Village in Wiltshire, England

Stockton is a small village and civil parish in the Wylye Valley in Wiltshire, England, about 8 mi southeast of Warminster. The parish includes the hamlet of Bapton.

==Location and extent==
The village lies south of the A36 Warminster-Salisbury road and the River Wylye, on the minor road which follows the right bank of the river. The larger village of Codford is about one mile to the northwest.

When the civil parish of Fisherton Delamere was extinguished in 1934, the portion south of the Wylye (1,174 acres) was transferred to Stockton. This transfer included Bapton and Fisherton Mill, in the village of Fisherton Delamere. Stockton also has two cottages some three miles from the main village street at a remote spot called Great Bottom.

== History ==
Evidence of Neolithic presence includes a long barrow on Stockton Down. From the late Iron Age there was a settlement on a ridge in Stockton Wood, in the south of the present parish, which continued to be occupied in the Romano-British period until the 4th century.
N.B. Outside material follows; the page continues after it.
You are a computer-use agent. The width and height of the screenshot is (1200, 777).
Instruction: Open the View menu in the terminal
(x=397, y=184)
Now known as Stockton Earthworks, the site of about 70 hectares has been the subject of several archaeological investigations which produced many finds.
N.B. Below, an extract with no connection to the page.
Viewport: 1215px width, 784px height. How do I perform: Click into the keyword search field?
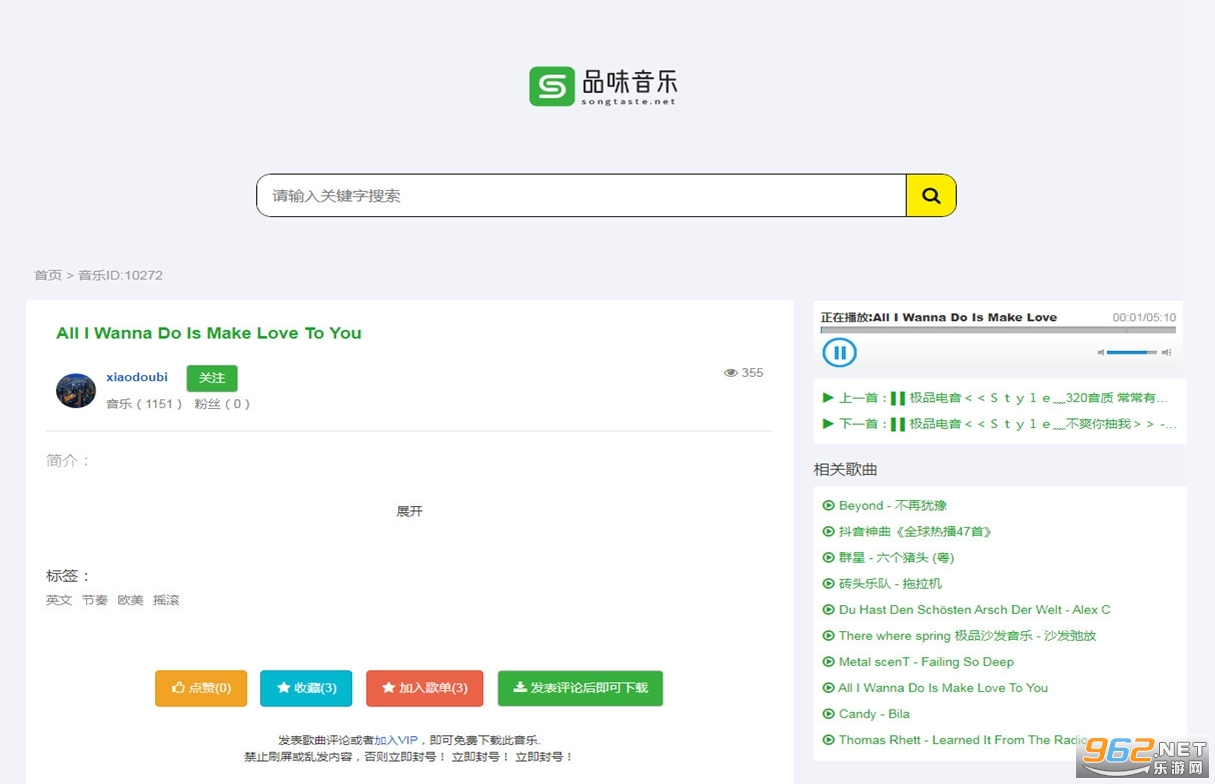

Stockton's boundaries were fixed by 901. The Domesday survey of 1086 recorded a settlement at Stottune with 13 households, and land held by the Bishop of Winchester.

Soon after the Dissolution, in 1547 the manor was granted to William Herbert, later 1st Earl of Pembroke. In 1585 his son sold the manor to John Topp, a London merchant tailor whose father and grandfather were yeomen of Stockton; the Topps retained ownership until the mid-18th century. Later owners of parts of the estate included Huyshe Yeatman-Biggs (1845–1922), Bishop successively of Southwark, Worcester and Coventry.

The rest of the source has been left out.